NOD2 modulates MDA5 signaling to promote coxsackievirus B3 replication

Coxsackievirus is an enteric virus that encounters intestinal epithelial cells (IECs) after ingestion and can cause a range of illnesses from mild to severe, including gastroenteritis, pancreatitis, central nervous system diseases and myocarditis. Sensing of CVB3 RNA by melanoma differentiation-associated gene (MDA5) induces a Type 1 Interferon (T1IFN) response that is critical for reducing viral replication and dissemination within cells and the host. The cytosolic nucleotide oligomerization domain-containing protein 2 (NOD2), however, has been implicated in a proviral role in CVB3-induced myocarditis, but the underlying mechanism is not well understood. Because NOD2 is especially important in maintaining intestinal immune homeostasis and CVB3 is an enteric virus that initially infects the intestinal tract leading to virus dissemination to other tissues, we sought to determine whether NOD2 expressed in IECs would impact CVB3 infection. Here, we demonstrate that IEC NOD2 promotes CVB3 replication. Replication of a related Enterovirus, poliovirus, was also enhanced by NOD2. We discovered that NOD2-/- IECs have increased T1IFNs and interferon stimulated gene (ISG) expression, including IFIH1, the gene encoding for MDA5. Replication of CVB3 was rescued when MDA5 expression was reduced in NOD2-/- IECs.
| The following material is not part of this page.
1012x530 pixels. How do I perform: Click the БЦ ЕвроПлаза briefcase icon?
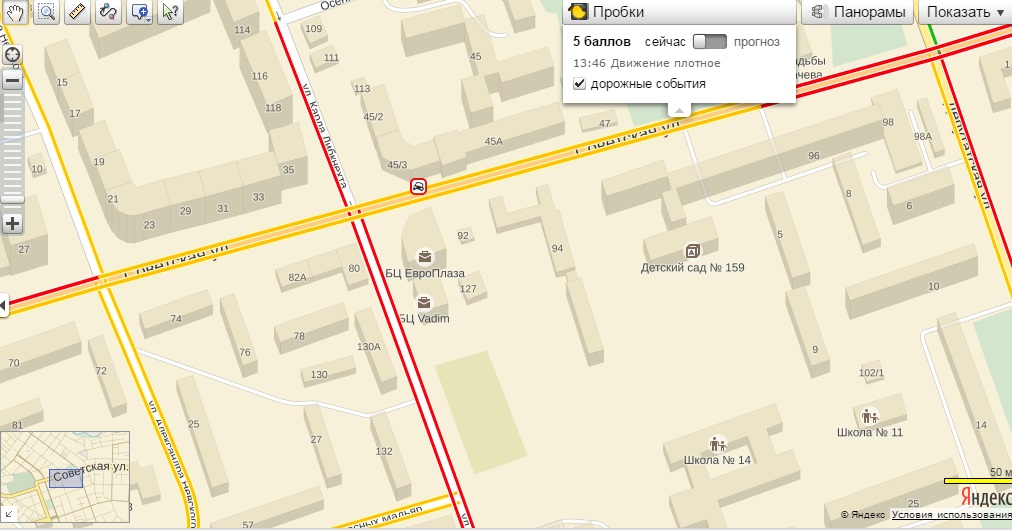click(x=425, y=257)
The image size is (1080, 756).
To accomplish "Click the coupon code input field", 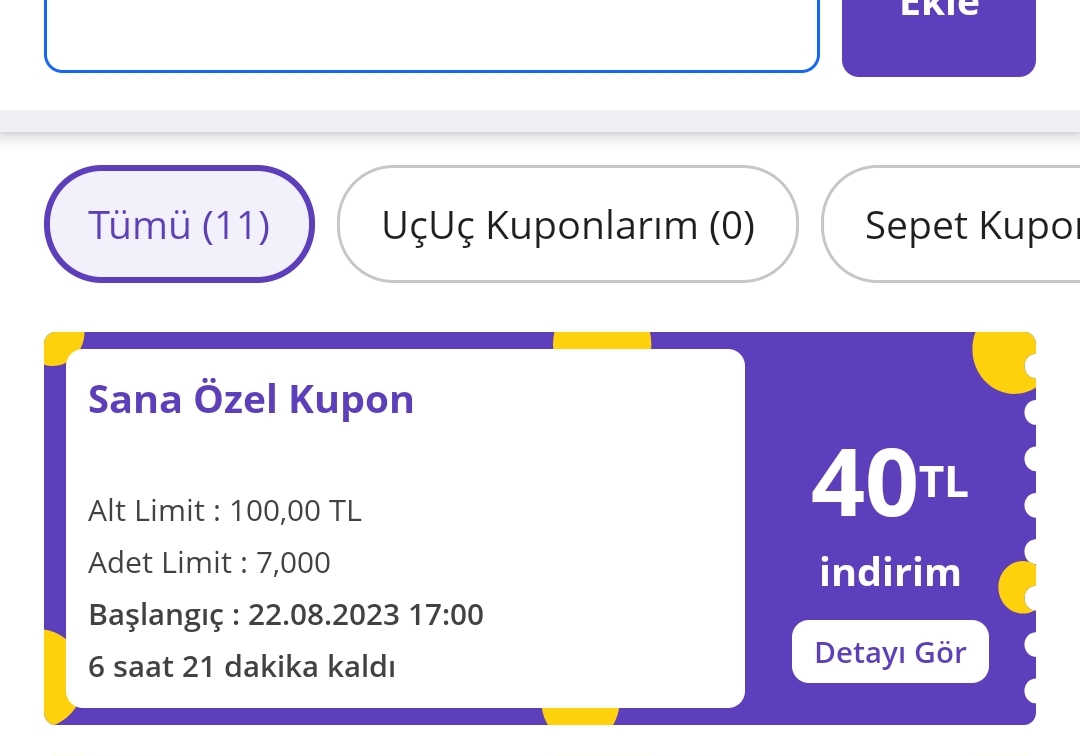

CVB3 replication was further increased, and the T1IFN response reduced, in NOD2+/+ IECs treated with the mitophagy inducer carbonyl cyanide m-chlorphenyl hydrazone (CCCP). Mitophagy induction in NOD2-/- IECs, however, had no effect on CVB3 replication, or the T1IFN response, suggesting a role for NOD2 in mitophagy. Overall, our data demonstrate that NOD2 promotes CVB3 replication in IECs by suppressing T1IFN expression and MDA5 activation via NOD2-mediated mitophagy. Since T1IFN restricts enteroviruses in vivo, CVB3 and other enteroviruses might exploit NOD2 activation in the intestinal tract to evade antiviral T1IFN responses. This evasion could enhance their replication in the intestine and promote their spread to other organs, potentially leading to diseases in the pancreas, heart, and central nervous system.